* [What to work on]
What lines in the following entries hold the word "sidebar"? Copy each one.

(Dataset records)
=== Begin Enclosure ===
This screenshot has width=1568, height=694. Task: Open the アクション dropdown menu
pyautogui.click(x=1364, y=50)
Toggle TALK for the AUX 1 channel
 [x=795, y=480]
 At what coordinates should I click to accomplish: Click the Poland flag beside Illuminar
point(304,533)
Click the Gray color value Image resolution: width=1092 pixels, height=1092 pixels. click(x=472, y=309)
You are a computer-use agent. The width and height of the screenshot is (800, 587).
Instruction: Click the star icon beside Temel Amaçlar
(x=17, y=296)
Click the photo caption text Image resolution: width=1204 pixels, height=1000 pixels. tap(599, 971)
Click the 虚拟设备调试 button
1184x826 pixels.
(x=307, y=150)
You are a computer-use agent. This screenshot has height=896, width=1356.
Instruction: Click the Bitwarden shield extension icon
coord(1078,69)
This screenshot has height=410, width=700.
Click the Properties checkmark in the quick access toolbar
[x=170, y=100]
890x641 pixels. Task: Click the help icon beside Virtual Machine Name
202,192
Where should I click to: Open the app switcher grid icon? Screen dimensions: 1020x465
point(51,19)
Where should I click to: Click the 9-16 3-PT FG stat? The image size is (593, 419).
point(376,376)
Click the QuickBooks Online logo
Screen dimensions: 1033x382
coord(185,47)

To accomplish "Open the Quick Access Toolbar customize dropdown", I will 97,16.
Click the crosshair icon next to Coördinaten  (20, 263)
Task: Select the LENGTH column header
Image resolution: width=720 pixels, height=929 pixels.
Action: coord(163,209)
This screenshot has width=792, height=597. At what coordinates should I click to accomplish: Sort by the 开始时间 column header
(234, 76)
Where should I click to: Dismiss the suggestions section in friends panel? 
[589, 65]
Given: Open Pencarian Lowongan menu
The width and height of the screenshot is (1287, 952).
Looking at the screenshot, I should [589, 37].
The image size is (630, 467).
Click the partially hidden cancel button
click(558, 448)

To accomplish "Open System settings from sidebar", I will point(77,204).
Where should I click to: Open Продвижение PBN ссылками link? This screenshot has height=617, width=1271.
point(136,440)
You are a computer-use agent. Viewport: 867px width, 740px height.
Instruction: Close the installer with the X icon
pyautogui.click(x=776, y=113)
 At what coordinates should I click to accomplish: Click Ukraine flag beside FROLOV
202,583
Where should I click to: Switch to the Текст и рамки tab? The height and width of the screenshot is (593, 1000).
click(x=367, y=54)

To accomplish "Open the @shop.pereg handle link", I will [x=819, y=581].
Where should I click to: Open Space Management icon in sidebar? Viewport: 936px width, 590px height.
=== End Enclosure ===
* [Written response]
To accomplish "Open System settings from sidebar", I will point(77,204).
Where should I click to: Open Space Management icon in sidebar? Viewport: 936px width, 590px height.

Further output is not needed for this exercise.